> **TASK STATEMENT**: Reproduce only the lines below from the line containing "The image size is (616, 1024)." to the line containing "821x508 pixels.", exactly as written, with both end lines kept. Omit the pictures.

*** SUPPLIED RECORDS ***

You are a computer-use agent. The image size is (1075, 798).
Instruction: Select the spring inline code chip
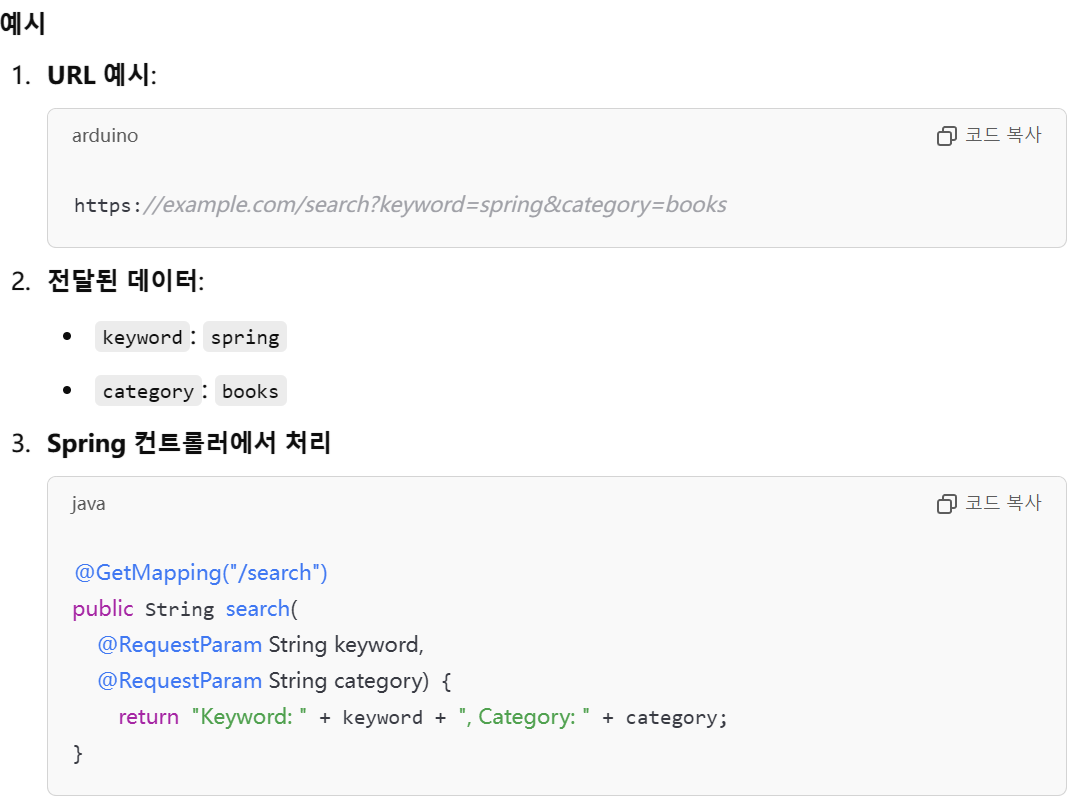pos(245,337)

*** End of SUPPLIED RECORDS ***
*** SUPPLIED RECORDS ***

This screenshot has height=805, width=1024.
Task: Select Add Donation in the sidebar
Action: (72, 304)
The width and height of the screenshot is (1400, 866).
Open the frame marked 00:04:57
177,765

*** End of SUPPLIED RECORDS ***
*** SUPPLIED RECORDS ***

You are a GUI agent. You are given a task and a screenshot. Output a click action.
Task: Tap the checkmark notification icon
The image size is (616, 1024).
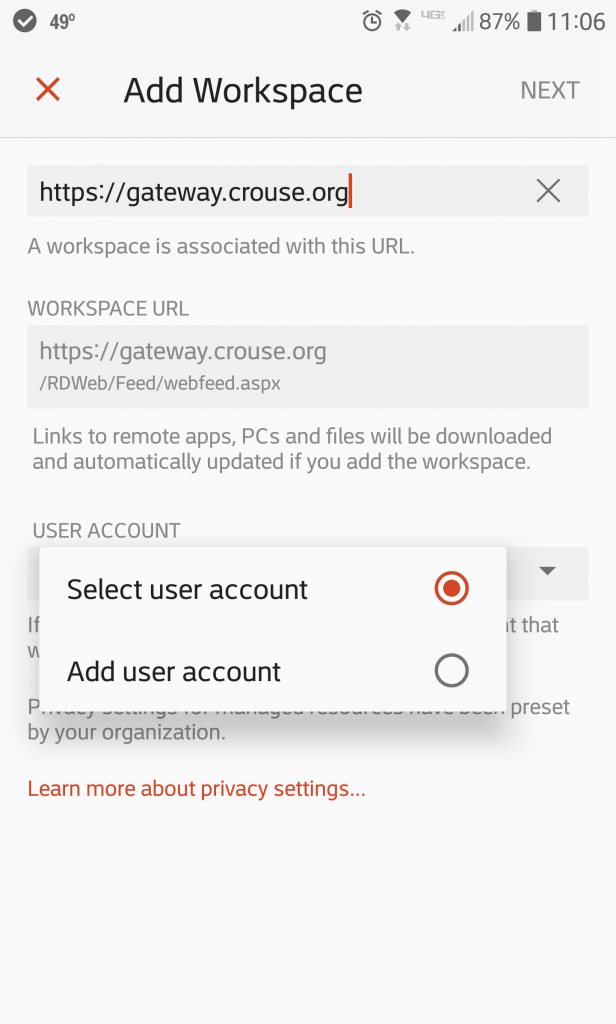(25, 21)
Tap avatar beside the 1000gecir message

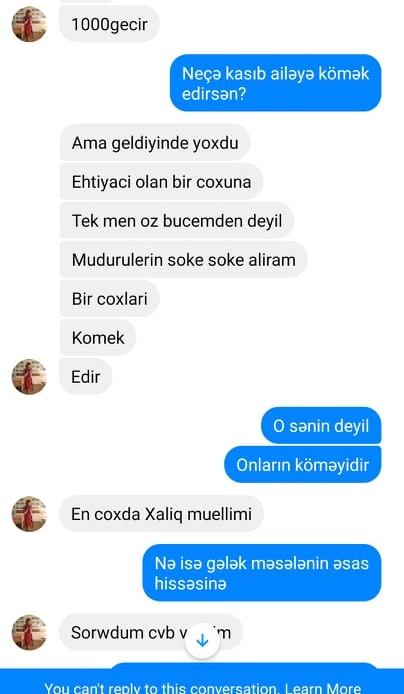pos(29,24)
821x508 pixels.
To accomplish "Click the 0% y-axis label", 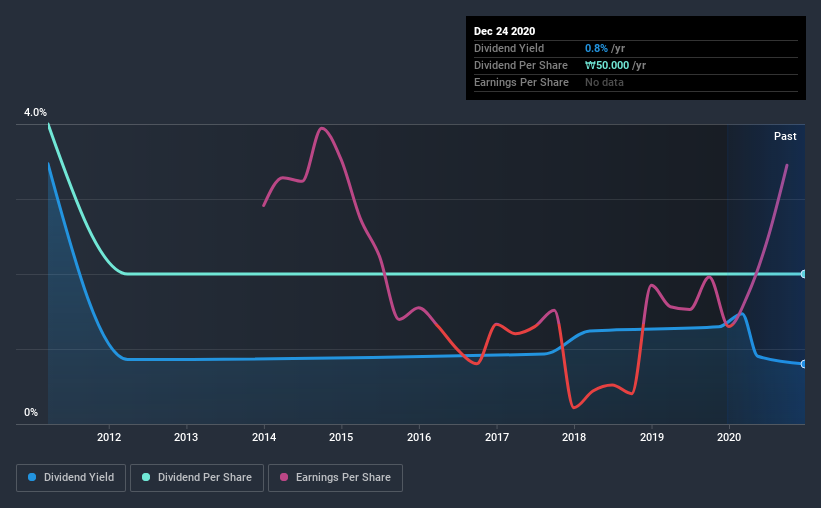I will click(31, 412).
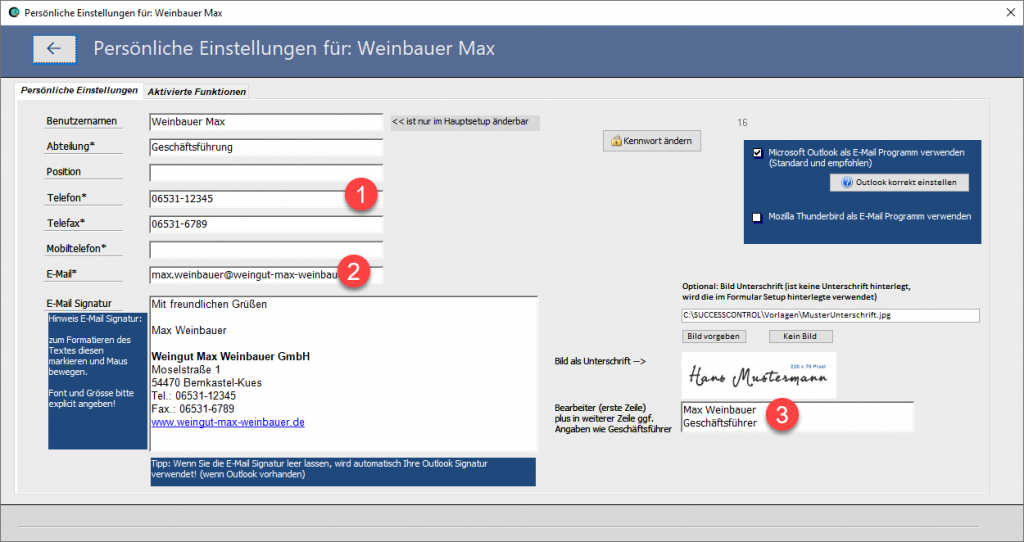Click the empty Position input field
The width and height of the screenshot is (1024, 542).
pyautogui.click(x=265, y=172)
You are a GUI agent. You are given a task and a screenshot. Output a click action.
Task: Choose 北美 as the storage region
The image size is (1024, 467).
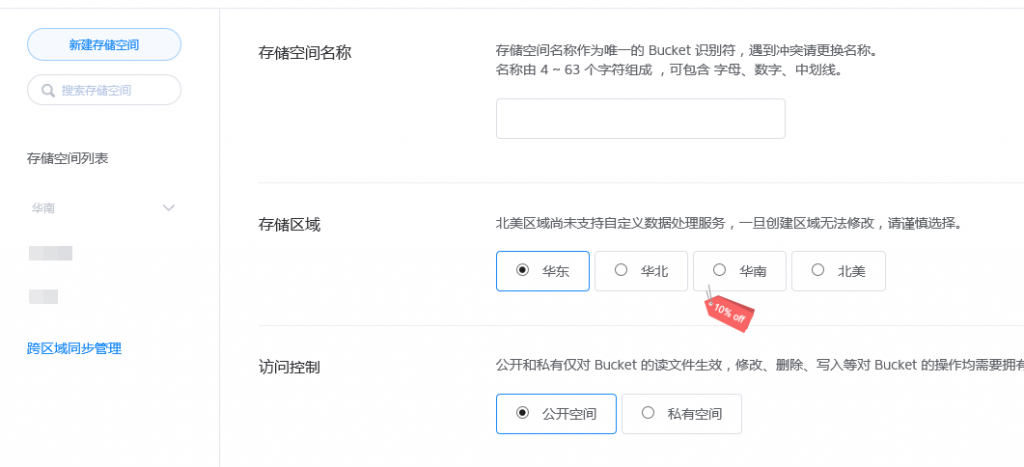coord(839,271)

*** End of SUPPLIED RECORDS ***

> **RESPONSE**:
The image size is (616, 1024).
(25, 21)
Tap avatar beside the 1000gecir message

pos(29,24)
821x508 pixels.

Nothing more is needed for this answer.